An employee’s Facebook page or Twitter feed may provide significant information to her employer, including what the employee is saying about the employer outside of work. But when is an employee’s tweet or Facebook post protected and when is it grounds for termination? According to recent decisions by the National Labor Relations Board (NLRB), the answer may be summed up in two words: “concerted activity.”
The National Labor Relations Act (NLRA), which applies to union and non-union workplaces alike, protects an employee’s right to form a union, bargain collectively, and engage in other “concerted activities” for the purpose of collective bargaining or other mutual aid or protection. 29 U.S.C. § 157. The NLRA protects concerted activity if it relates to a term or condition of employment, such as wages, hours, benefits, staffing issues, or the behavior of a supervisor or management.
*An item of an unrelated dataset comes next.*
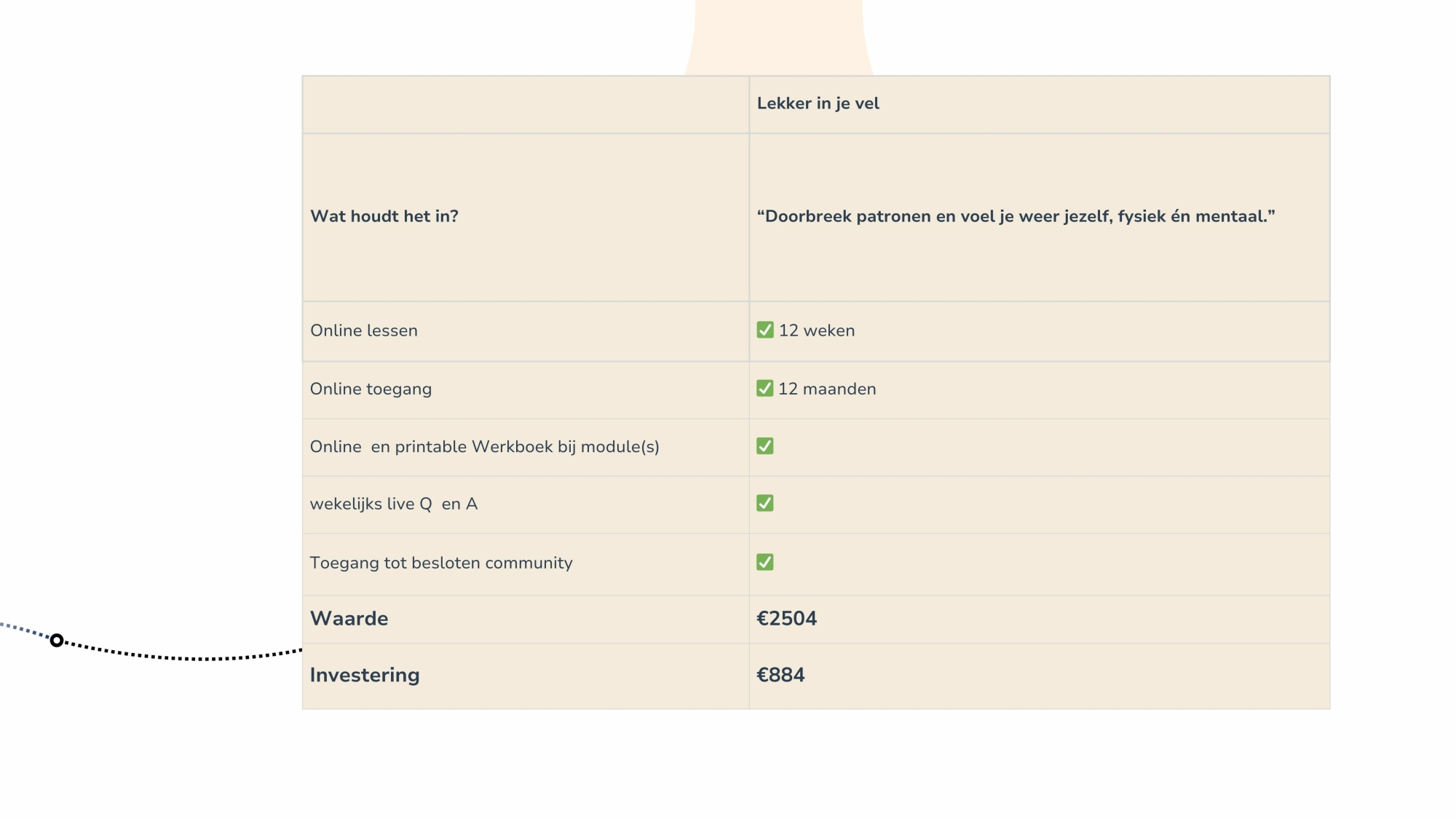
Task: Click the 'Wat houdt het in?' row label
Action: click(384, 216)
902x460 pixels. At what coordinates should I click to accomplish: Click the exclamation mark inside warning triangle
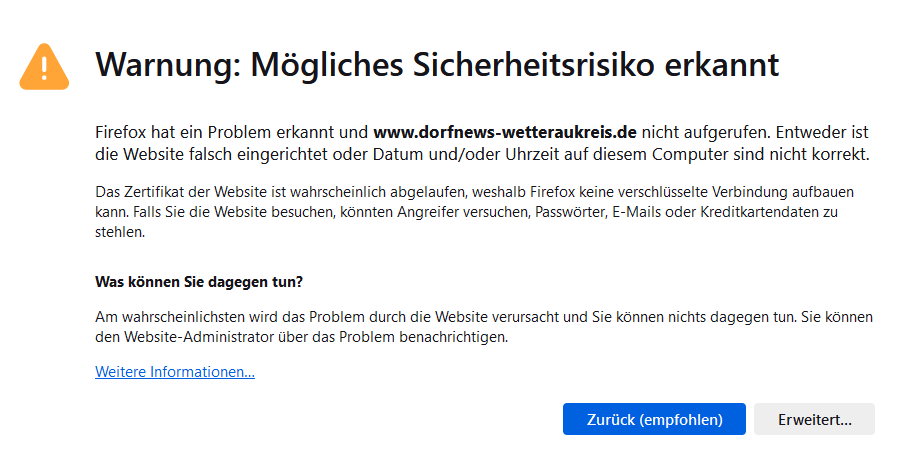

What is concerted activity? According to the NLRB, concerted activity is activity “with or on the authority of other employees, and not solely by and on behalf of the employee himself.” Meyers Industries (Meyers I), 268 NLRB 493 (1984). So group discussions about a term or condition of employment, including wages, hours, benefits, staffing issues, or the behavior of a supervisor or management, are protected. Individual complaints are usually not concerted activity. But one person voicing complaints on behalf of a group of employees or calling other employees to action may be concerted activity.
In one recent case, an employee called her boss a “scumbag” on Facebook. Other employees responded to the post, making similar complaints. The employer fired the employee for violating its policy prohibiting disparaging comments about the company or its supervisors. Result? The NLRB found that the employee had engaged in protected concerted activity and issued a complaint against the employer, alleging that the employer had violated the NLRA by (1) firing the employee, and (2) having an overly broad policy that chilled employees’ rights under the NLRA.
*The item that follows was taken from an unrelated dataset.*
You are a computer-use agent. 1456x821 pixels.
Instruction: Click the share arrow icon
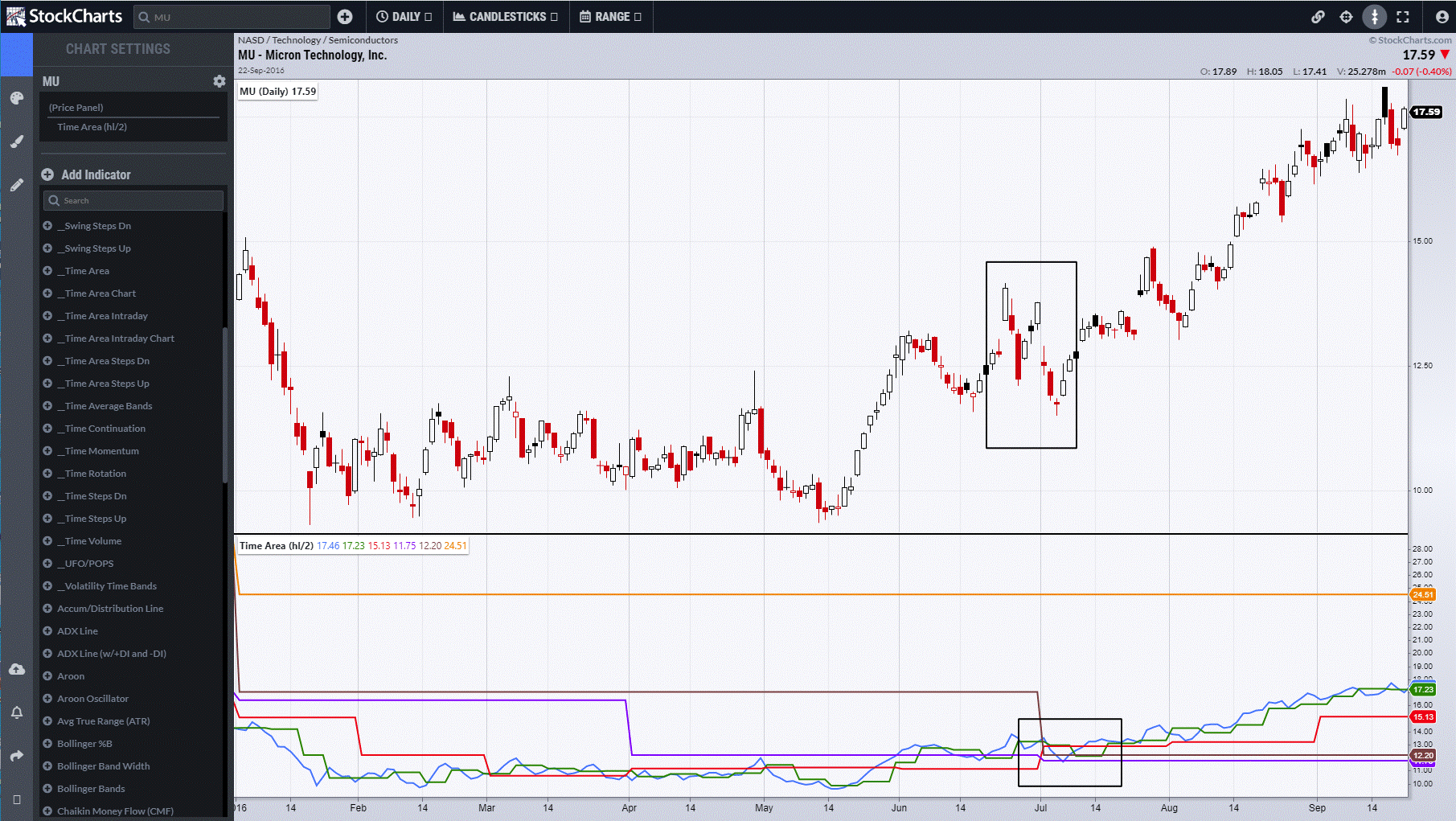click(16, 756)
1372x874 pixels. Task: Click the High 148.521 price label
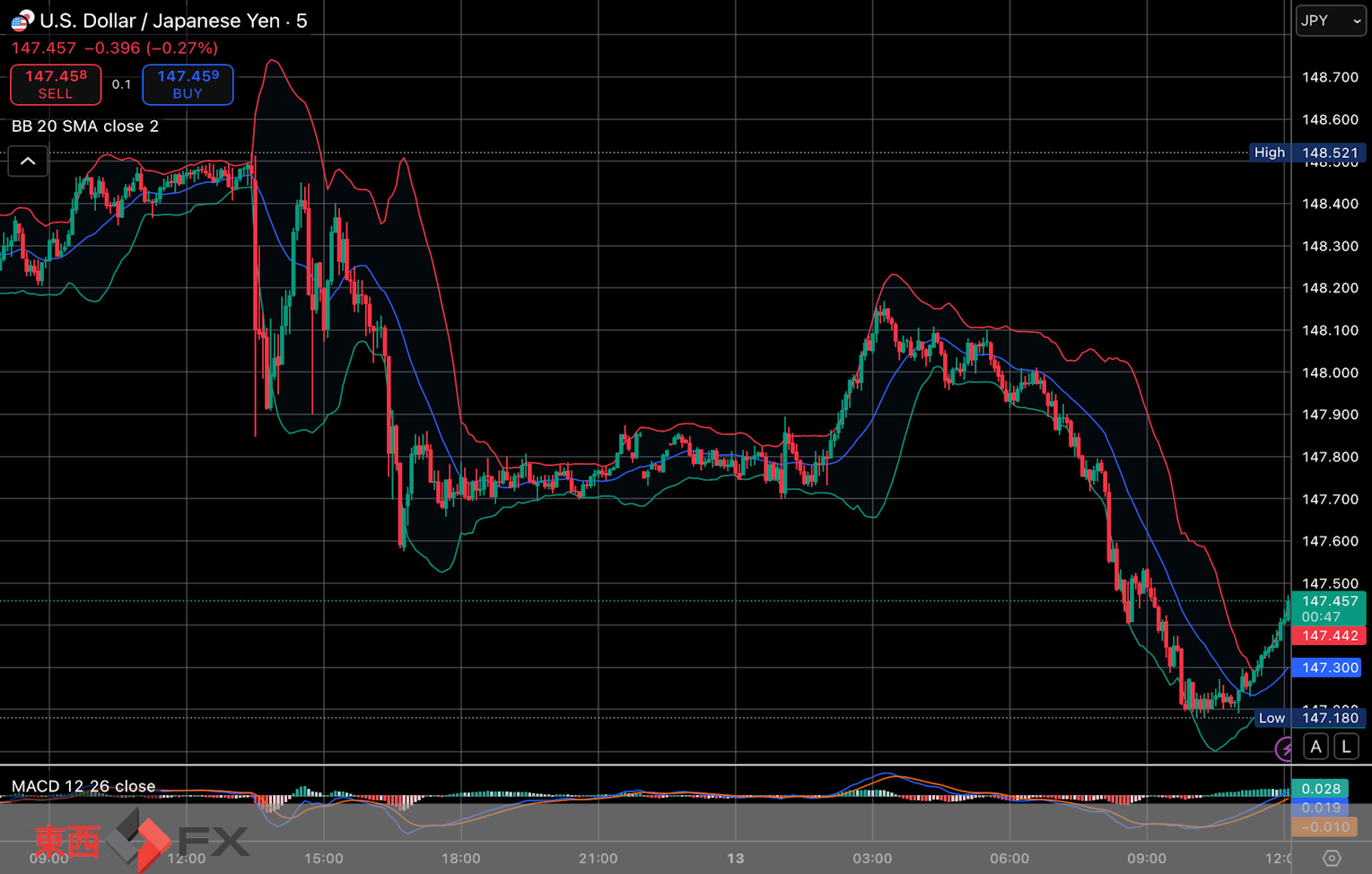coord(1306,153)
In another recent case, a bartender complained on Facebook that he had not had a raise in five years and called the employer’s customers “rednecks” and stated that he hoped they choked on glass as they drove home drunk. He did not discuss this post with any of his coworkers, and none responded to it. The employer fired the employee. Result? Because no other employees were involved in the posts and because the employee did not seek to induce coworkers to engage in group action, the NLRB found no concerted activity.
Therefore, before terminating an employee for a tweet or social media post, the employer should ask itself: (1) Was the subject of the speech a term or condition of employment, e.g., wages, hours, benefits, staffing issues, or the behavior of a supervisor or management? (2) Was the speech concerted activity, i.e., was it a group discussion or complaint? Was the employee speaking on behalf of a group of employees? Or was the employee attempting to induce a group of employees to action?
If the answer to both (1) and (2) is yes, by terminating the employee, the employer may have violated the NLRA.